Not that I’m totally against actorfic. When someone writes orgy fic featuring Shakespeare and the Lord Chamberlain’s men, then I’ll be all over actorfic like white on rice. Especially if they throw Marlowe into the mix as well. Mmmm… Marlowe.

And that begs the question: when exactly is RPS “RPS,” and when does it become something else? Sitting down at a computer and writing Depp/Bloom or Sean Bean/ Viggo Mortenson fic could theoretically get me sued for libel (though not for slander; to quote J. J. Jameson, “Slander is spoken. Libel is printed.”), but I could not only freely pen Marlowe slash, I could actually get it published. I submit as evidence Melissa Scott & Lisa A. Barnett’s Armor of Light. For that matter, I give you Shakespeare in Love, which might not be slash, but is certainly some degree of RPF. and totally stole the Oscar that should have gone to Saving Private Ryan

Granted, Mr. Mortenson et al are currently alive and well with their own agents and lawyers and press people to perform the aforementioned suing, and Christopher Marlowe has been dead for several hundred years, and moreover, left no descendants, but that’s the legal reasoning, not the moral argument. Why is Depp/Bloom squicky and wrong, and Shakespeare/Marlowe less so? Hell, I consider historical RPS less squicky than RPS with modern celebrities (as well as more interesting, since I’m a history geek), but I don’t know why.

And what about fic written for films and television series that are based on real people and events? To what extent is, say, a Doc/Wyatt slash fic based on Tombstone regular fanfic, and to what extent is it historical RPS? Wyatt Earp and John H. Holliday were, after all, real people. What about fic for a miniseries like Band of Brothers, which was based on a book that told the story of a real life army unit? What if I wrote fic for Good Night and Good Luck or Walk the Line or Capote?

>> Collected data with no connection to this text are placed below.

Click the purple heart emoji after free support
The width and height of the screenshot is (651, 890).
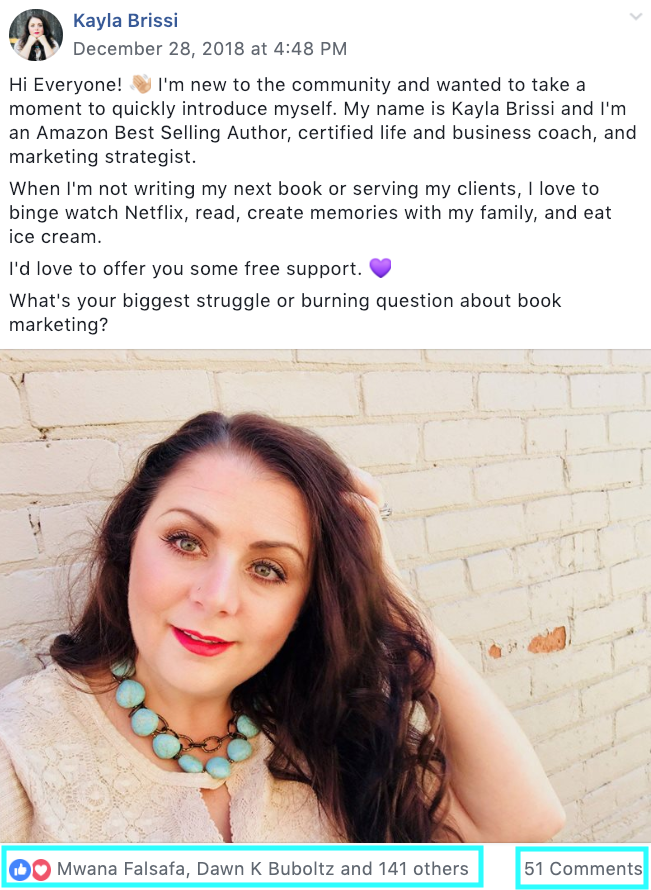coord(380,268)
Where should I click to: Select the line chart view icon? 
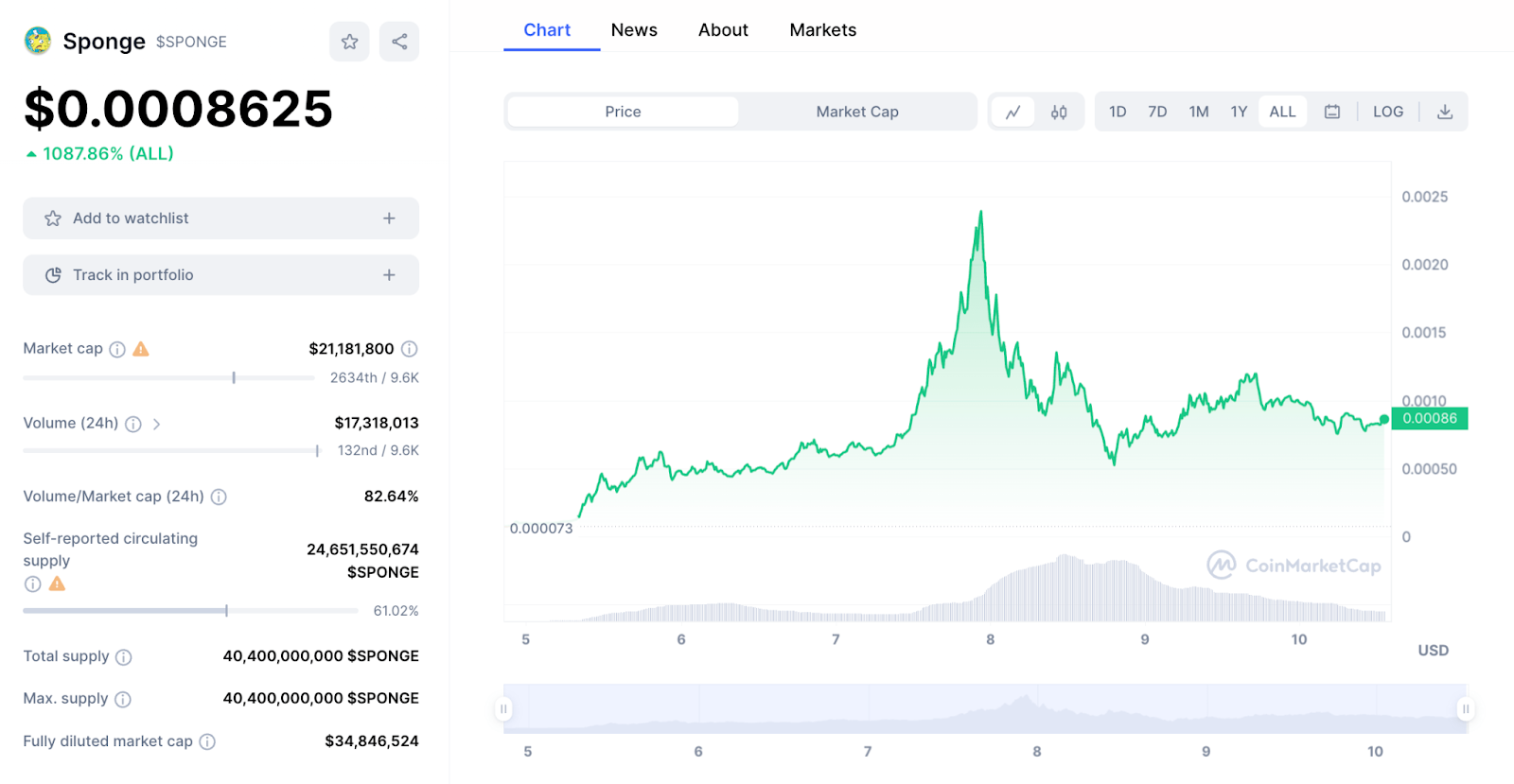tap(1012, 112)
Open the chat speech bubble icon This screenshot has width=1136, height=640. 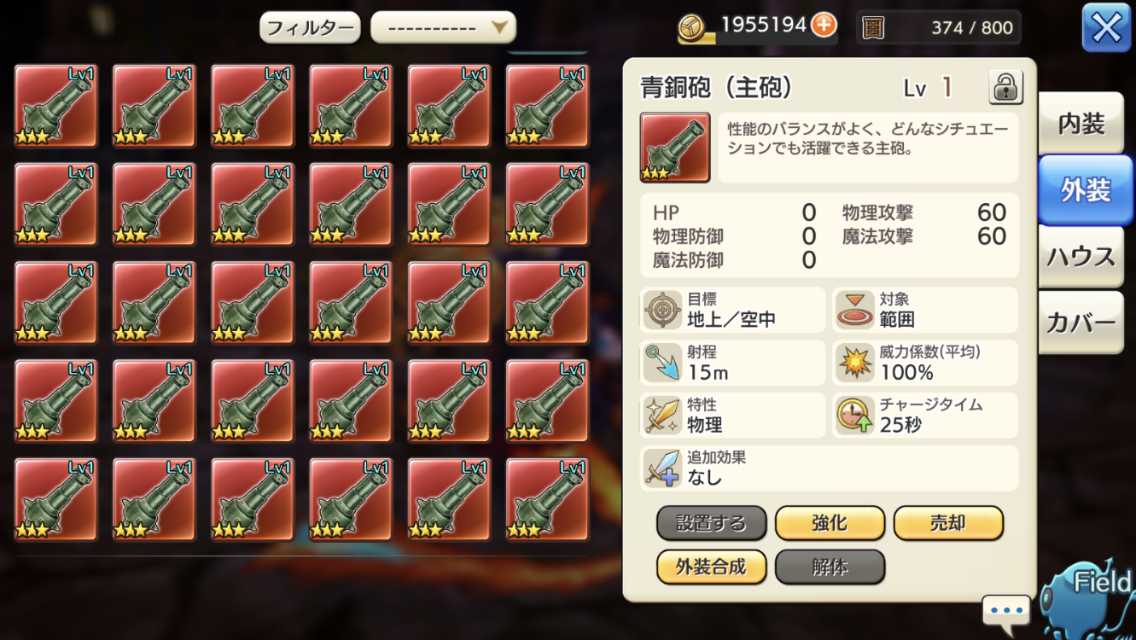1006,610
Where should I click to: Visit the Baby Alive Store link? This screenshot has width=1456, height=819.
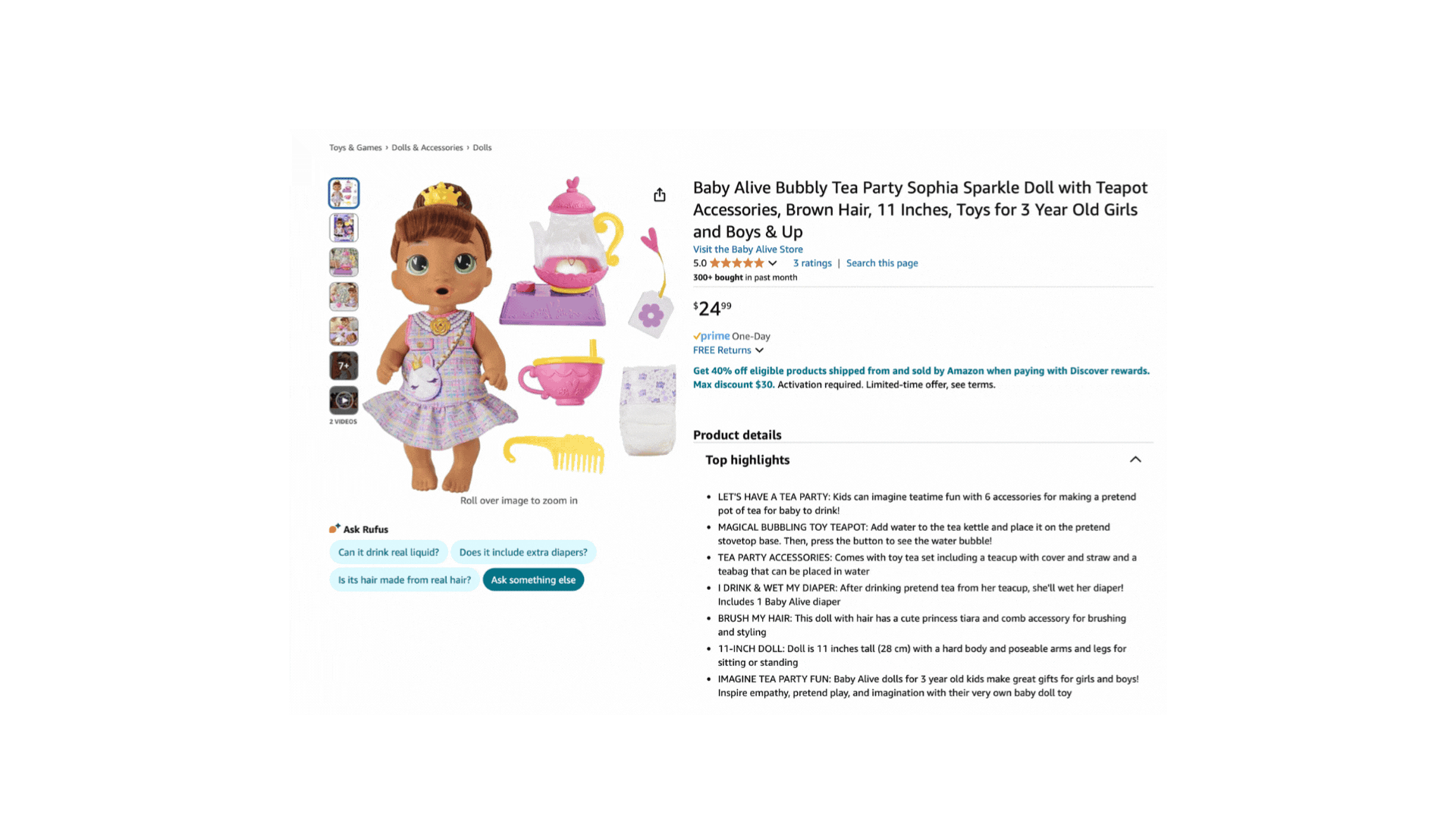(x=748, y=249)
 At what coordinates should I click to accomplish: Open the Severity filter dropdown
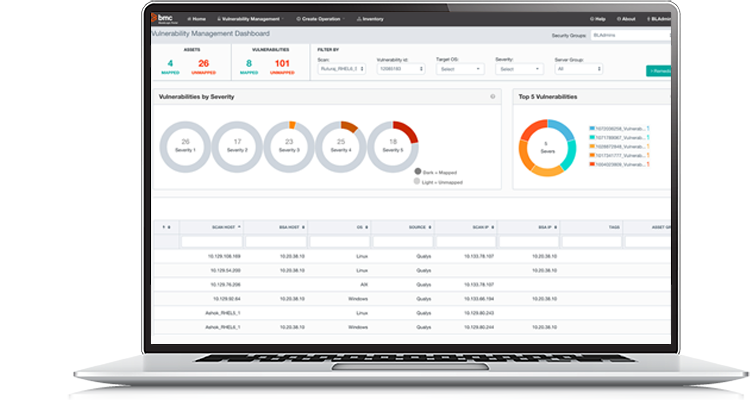click(520, 69)

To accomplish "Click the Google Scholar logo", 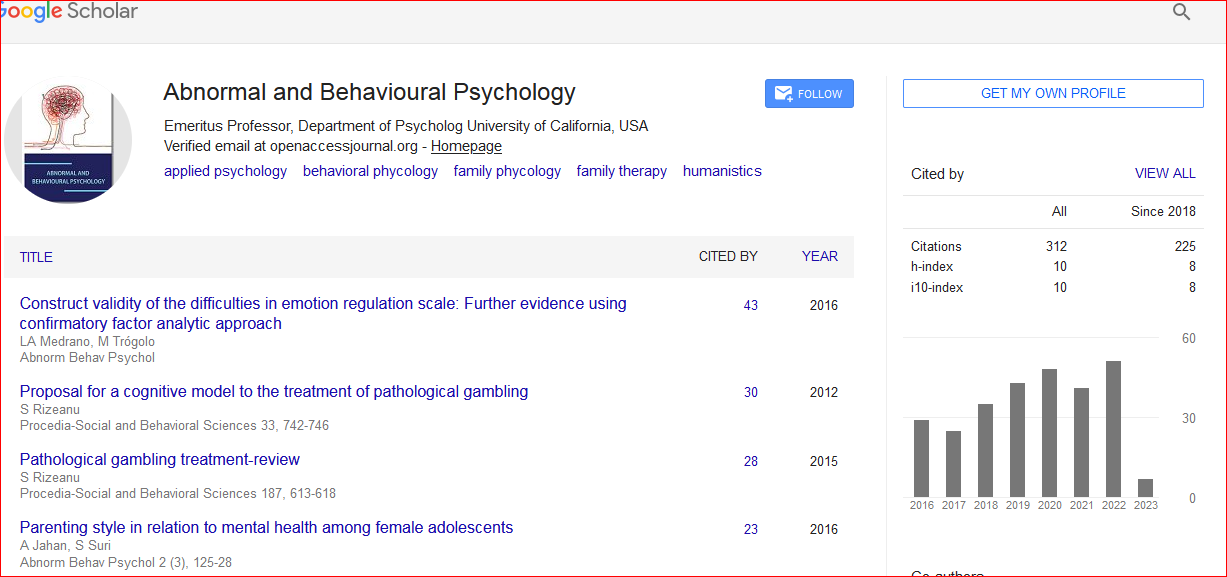I will coord(68,12).
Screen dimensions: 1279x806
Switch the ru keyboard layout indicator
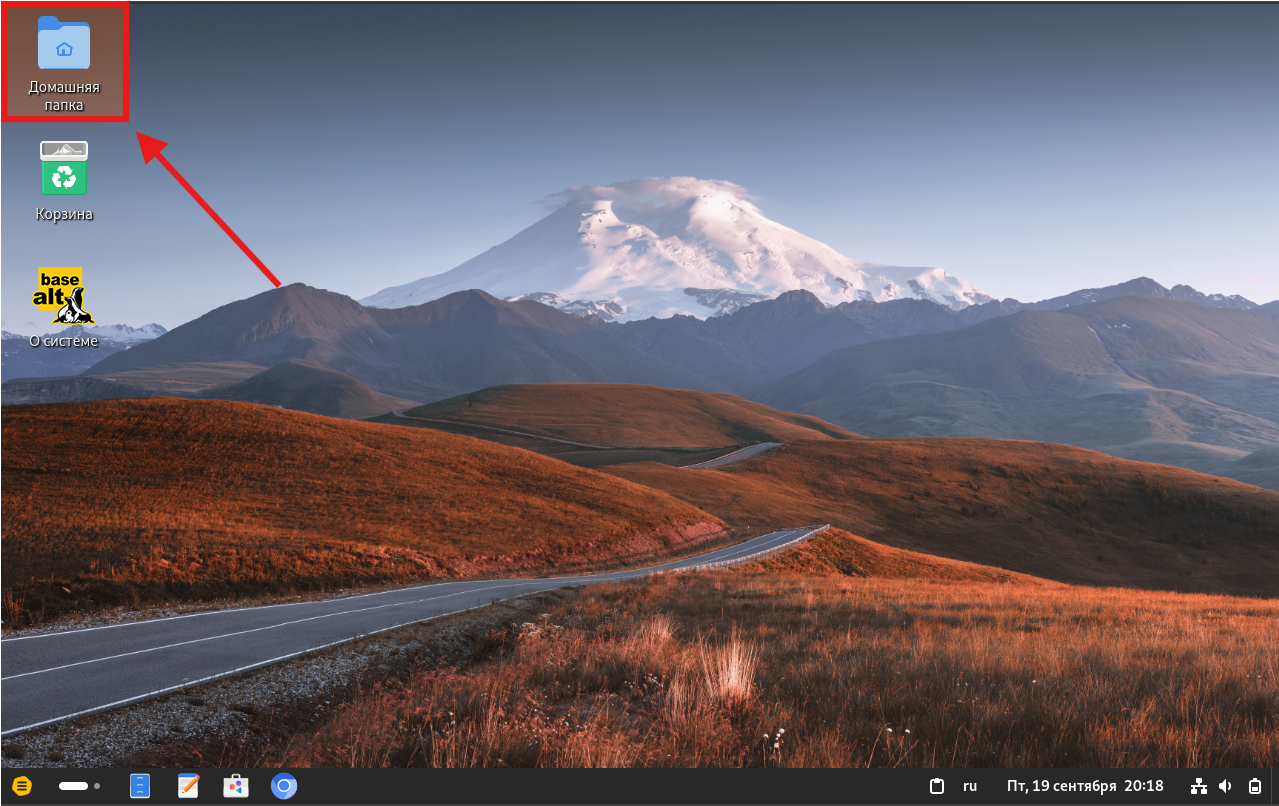pyautogui.click(x=970, y=786)
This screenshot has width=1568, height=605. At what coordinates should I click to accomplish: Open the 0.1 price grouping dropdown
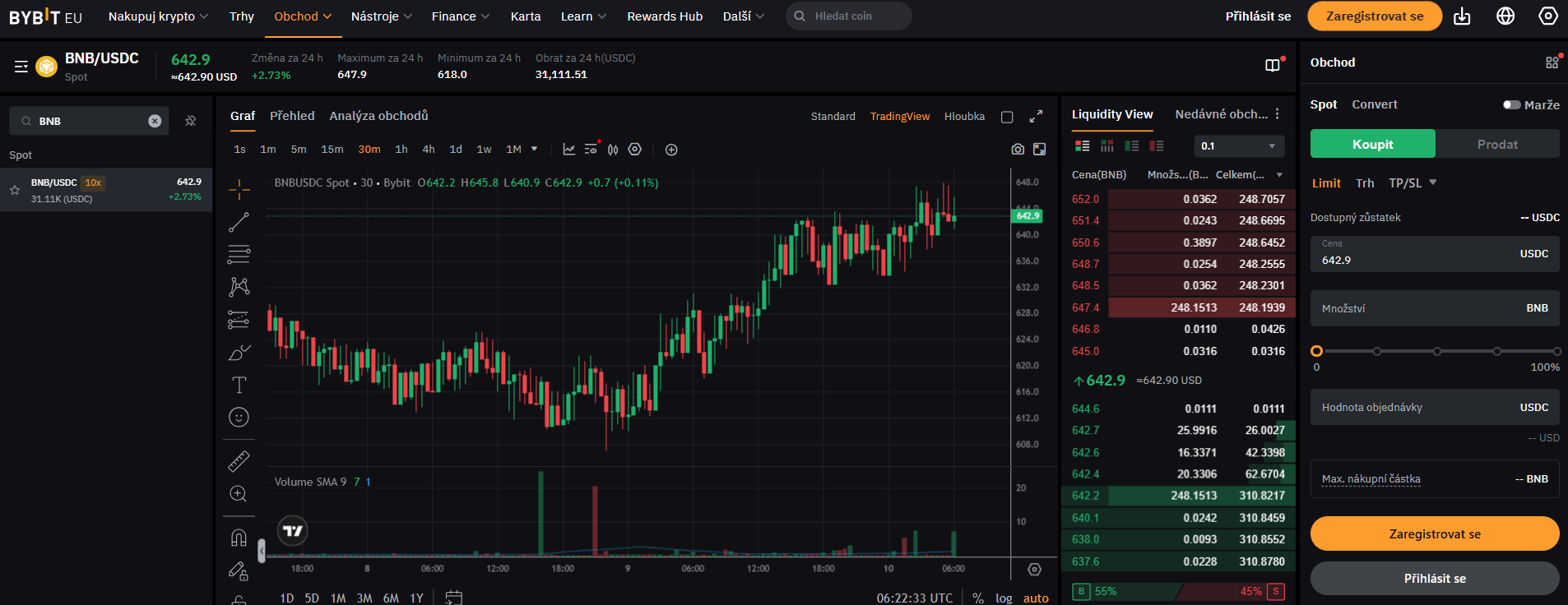coord(1238,146)
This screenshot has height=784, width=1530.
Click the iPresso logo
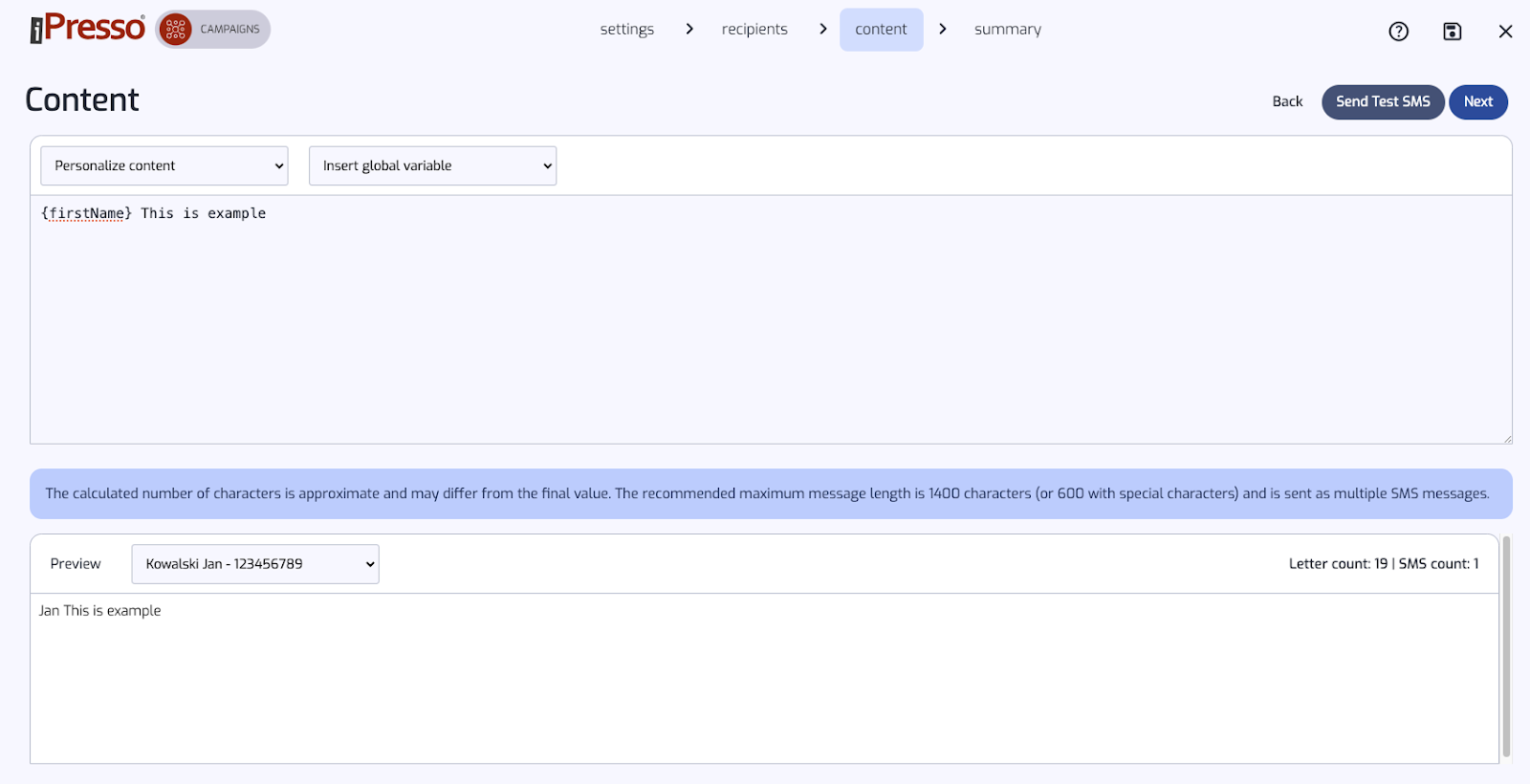[x=87, y=29]
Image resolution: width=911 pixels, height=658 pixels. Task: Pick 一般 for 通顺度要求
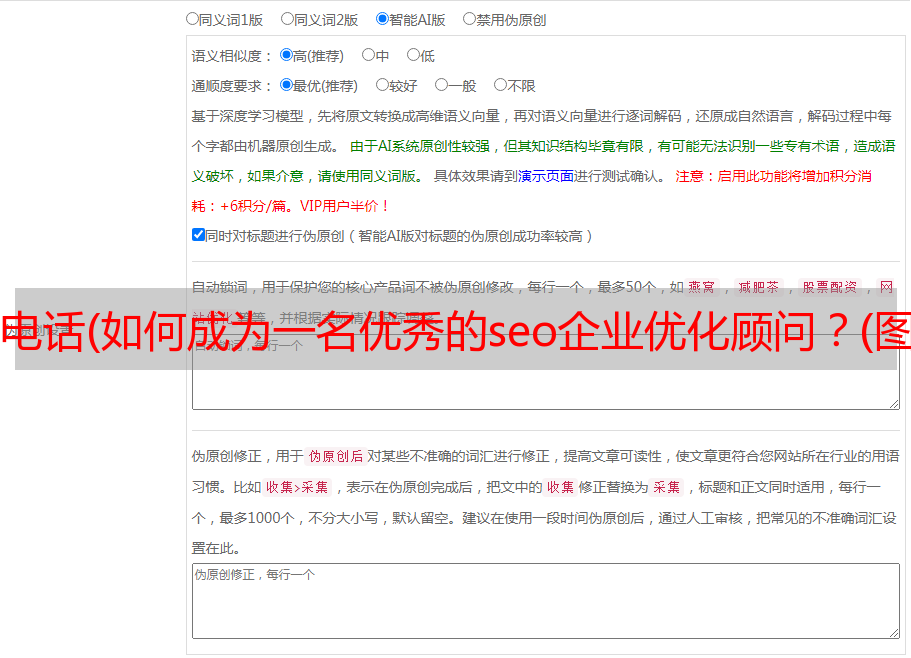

Not only did Hollywood do the film equivalent of RPF in those movies, they used actual footage of Senator Joe McCarthy in Good Night and Good Luck, completely without his consent and permission, since he’s dead, and probably would have refused to give the film his blessing even were he alive to do so. His Hed Was Pastede On Yay! Granted, it was footage from a public broadcast, and therefore presumably up for grabs to anyone who cleared it with CBS first, but you see where I’m going with this, right?

If Hollywood or some published author has “done fic” about a celebrity or historical person first, does it absolve RPS writers who choose to write about those people of fic-writing sin, or does my Doc/Wyatt slash earn me a place in the Special Hell right next to the Timbertrick people?
Tags:

From: [identity profile] bladesno1.livejournal.com


True enough. But saying someone just takes Shakespeare's word on it implies that affore mentioned writer didn't know what the fuck he was talking about. That he made everything up. But his stories were all rooted in the facts of the time and he was famous for putting his own cultural references in his writing.

From: [identity profile] sodzilla.livejournal.com


...and if you read the passage of mine that you quoted, you'll notice I wasn't claiming that Shakespeare was talking out of his ass, just mentioning that I'd once met a person who made that claim.

From: [identity profile] bladesno1.livejournal.com


It becomes even hairier when most people's only "historical" exposure to the character is in fact from fanfic! For example, I once met someone who insisted Richard III of England was a much better king (and Henry VII a correspondingly greater bastard) than is popular opinion... but most people haven't studied the era, they just take Will Shakespeare's word for it.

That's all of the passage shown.